Hi all,
I'm uber-frustrated at the moment. I've been volunteering three days per week for six months at my favourite charity. I consider myself to be professional and hard-working, bubbly and flexible. However, when I applied for a job about three months ago I wasn't even short-listed. It took 10 weeks of nagging to get the feedback that I needed so that I could be sure to make better applications in the future. I felt really put out by this, especially because that application took me two days to complete.
Two weeks ago, I saw a print-out by the photocopier listing the details of a rather young and inexperienced woman being interviewed for a new receptionist job.
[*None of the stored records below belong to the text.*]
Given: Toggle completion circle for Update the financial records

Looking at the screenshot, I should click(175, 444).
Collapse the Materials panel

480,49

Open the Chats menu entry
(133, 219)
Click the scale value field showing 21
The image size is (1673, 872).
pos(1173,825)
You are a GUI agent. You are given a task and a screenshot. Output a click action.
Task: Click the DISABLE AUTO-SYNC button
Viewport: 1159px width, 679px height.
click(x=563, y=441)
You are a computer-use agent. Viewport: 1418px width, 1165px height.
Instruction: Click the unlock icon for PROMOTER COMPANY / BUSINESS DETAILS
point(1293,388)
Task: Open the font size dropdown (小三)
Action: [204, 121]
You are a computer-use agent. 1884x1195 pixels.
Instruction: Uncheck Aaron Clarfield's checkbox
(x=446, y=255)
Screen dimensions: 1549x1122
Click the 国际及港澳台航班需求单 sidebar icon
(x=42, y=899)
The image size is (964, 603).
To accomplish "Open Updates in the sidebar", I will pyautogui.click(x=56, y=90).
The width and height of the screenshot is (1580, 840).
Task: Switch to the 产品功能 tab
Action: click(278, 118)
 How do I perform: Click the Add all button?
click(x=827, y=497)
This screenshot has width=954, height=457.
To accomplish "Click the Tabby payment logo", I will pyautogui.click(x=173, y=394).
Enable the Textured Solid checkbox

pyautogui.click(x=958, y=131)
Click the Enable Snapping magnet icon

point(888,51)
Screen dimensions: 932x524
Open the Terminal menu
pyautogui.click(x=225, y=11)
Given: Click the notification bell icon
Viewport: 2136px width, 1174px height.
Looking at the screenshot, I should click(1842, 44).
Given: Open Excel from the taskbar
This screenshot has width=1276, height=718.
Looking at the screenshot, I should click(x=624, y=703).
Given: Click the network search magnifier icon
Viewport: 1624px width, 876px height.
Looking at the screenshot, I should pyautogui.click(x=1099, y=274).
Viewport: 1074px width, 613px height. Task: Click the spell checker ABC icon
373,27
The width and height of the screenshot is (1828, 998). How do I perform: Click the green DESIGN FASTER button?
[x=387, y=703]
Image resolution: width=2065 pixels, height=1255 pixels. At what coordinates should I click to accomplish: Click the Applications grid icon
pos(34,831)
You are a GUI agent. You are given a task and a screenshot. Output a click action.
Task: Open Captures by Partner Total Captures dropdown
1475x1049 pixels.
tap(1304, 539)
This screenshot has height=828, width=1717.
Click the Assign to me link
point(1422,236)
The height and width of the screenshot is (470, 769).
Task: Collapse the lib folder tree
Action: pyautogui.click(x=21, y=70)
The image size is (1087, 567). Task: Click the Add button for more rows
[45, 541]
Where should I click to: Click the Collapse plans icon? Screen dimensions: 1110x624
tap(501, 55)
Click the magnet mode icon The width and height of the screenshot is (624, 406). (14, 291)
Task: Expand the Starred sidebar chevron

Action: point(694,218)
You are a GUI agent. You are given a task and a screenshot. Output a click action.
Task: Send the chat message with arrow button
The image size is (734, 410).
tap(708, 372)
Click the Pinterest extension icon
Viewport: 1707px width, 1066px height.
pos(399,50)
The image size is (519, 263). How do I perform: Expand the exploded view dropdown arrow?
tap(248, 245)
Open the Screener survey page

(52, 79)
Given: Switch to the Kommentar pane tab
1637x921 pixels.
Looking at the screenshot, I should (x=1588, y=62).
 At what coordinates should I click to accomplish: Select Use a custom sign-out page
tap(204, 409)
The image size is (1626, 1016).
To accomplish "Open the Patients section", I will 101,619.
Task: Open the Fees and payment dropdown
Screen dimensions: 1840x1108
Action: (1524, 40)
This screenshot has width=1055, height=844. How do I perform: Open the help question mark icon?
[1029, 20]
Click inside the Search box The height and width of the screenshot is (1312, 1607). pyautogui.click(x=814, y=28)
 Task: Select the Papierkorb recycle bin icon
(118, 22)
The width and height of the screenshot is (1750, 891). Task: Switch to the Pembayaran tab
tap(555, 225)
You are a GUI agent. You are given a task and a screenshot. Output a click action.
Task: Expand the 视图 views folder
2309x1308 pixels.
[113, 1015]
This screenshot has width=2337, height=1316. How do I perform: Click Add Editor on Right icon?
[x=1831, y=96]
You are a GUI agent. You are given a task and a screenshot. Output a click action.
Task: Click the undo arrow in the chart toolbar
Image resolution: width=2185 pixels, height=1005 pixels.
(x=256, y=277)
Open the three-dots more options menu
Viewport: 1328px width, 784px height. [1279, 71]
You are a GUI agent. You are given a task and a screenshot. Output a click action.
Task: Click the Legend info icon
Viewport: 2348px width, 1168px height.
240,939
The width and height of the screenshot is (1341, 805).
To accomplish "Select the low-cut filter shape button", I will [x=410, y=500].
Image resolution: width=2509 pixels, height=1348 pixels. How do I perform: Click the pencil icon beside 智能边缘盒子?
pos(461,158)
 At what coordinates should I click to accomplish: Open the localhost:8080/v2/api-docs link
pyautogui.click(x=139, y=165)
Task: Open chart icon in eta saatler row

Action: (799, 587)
When I asked my manager about this, she could only apologise that she and the other senior managers had 'simply forgotten' to mention the post to me. I made it very clear then that I felt betrayed by this and that I had proven myself a thousand times over to be worthy of a paid job there. Anyway, it turns out that the stipulation of that particular receptionist post was that the person had to be aged 18-21 as it was advertised as part of a governmental scheme to get the 'yoof' back into work. This is fair enough, but I'd said what I'd said by then. I sent my manager an apology then. I never did get an acknowledgement of the apology (even though, looking at the situation, what I said was understandable).
All of this happened on the day that my manager promised to start paying my expenses each week rather than each month, as I could no longer afford to be a month's worth of expenses out of pocket. However, eight days after this promise was made, I still didn't have any expenses in my back account and I was going into work with no money for food to eat for the day. When I asked about this, I was told that my manager had forgotten to approve the payment.
Besides the fact that I couldn't have gotten any of those two jobs (I wasn't qualified enough for the first one and I am too old for the second), is it fair to be treated like this? Should I cut my losses and leave? I really thought that volunteering so much of my time doing a job that they are too short-staffed to complete would put me in good stead for a future job. Now I'm starting to think that I'm just free labour.